A MENINA E O POETA III - A Surpresa
III
A surpresa
No dia seguinte, a menina se encontra novamente com o poeta no mundo virtual. Ela está ansiosa, e ele, por saber disso, vai logo comunicando que a análise do texto com sugestões de mudança está pronta.
- Manda para mim agora?
- Mais do que pra já, amiga!
“Amiga?”, pensa a menina. “Ele é apenas um conhecido. Um conhecido que eu nem conheço direito.
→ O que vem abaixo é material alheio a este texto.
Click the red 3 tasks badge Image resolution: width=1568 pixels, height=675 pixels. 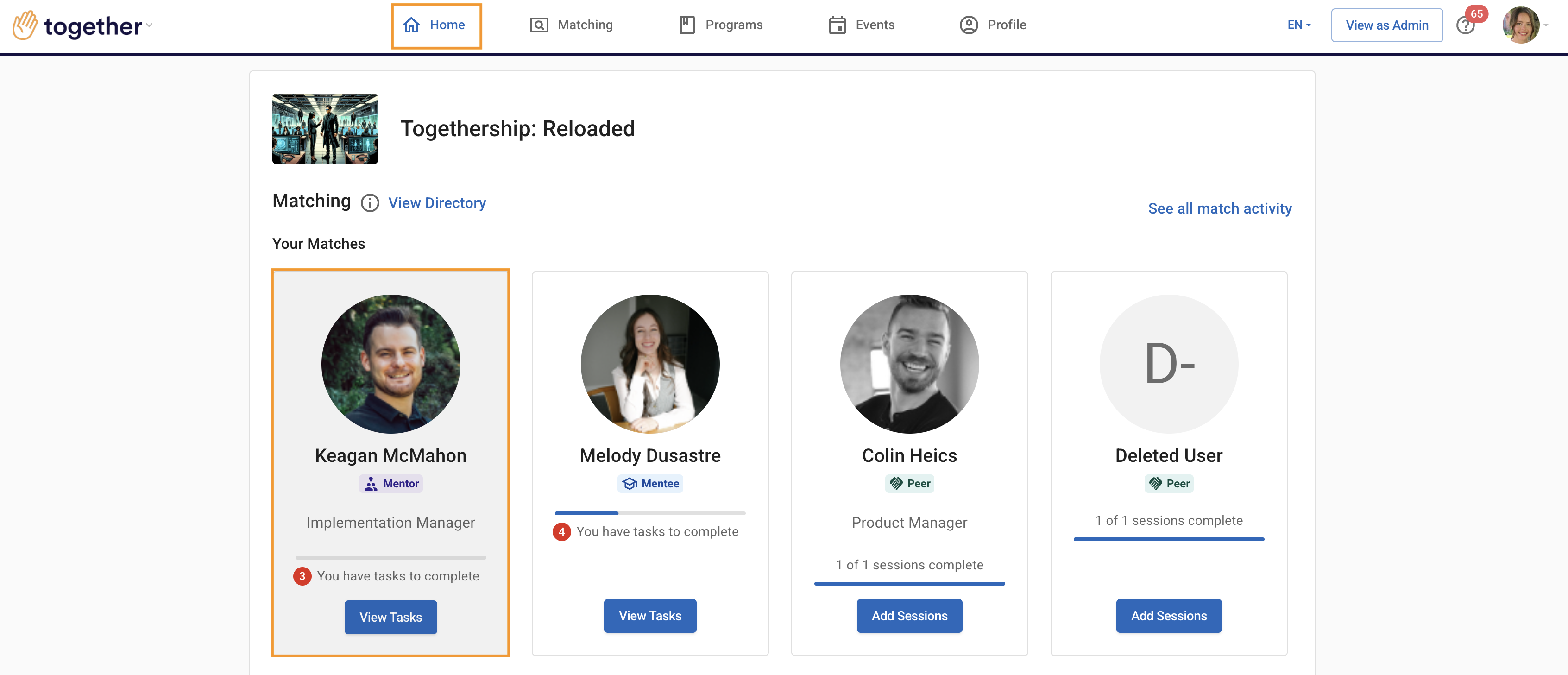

Só conheço o que ele se dá a conhecer pelos seus textos e pelas vagas informações que encontro em seu perfil no site”. E, em assim matutando, a menina abre o arquivo que chega a seu micro e lê aquelas palavras analíticas do poeta. Um catatau de informações que ela tenta digerir devagar. “Esse cara ta querendo reescrever meu texto!” A aprendiz de escritora se enfurece diante daquilo que considerou ser demais para ela.
As reações que se sucedem indicam que a menina recebe o texto do poeta, lê avidamente (faz-se um silêncio de letras na tela do comunicador de textos da Internet), não gosta do que lê e, por fim, diz que o poeta está mentindo.
- Você está querendo me agradar com este papo de que eu tenho futuro? E por que mexeu tanto no meu texto? Você está mentindo, gostou nada!
O poeta se maravilhou de ter conseguido levar a menina a expressar um pouco mais os seus sentimentos, a usar mais palavras em sua comunicação do que costumeiramente o fazia...
- Bem, fiz o que pude e o que achei que poderia ser o melhor para você. Está aí a minha contribuição. Agora é com você se vai aceitar ou não!
O poeta resumiu seu pensamento e optou em dar por encerrada aquela sessão de conversas. Era melhor deixar a menina refletir sobre as idéias que ele passou, e aguardar que ela encontrasse a maturidade suficiente para a aceitação de uma crítica construtiva.
Ficou por ali, trabalhando, dialogando com outros internautas. De vez em quando a menina esboçava uma aproximação, digitando algumas palavras, uns comentários, pedindo uns esclarecimentos. O poeta respondia com educação a cada investida da menina, mas era econômico em suas palavras para não dar muitas brechas que levassem a estender muito a conversa.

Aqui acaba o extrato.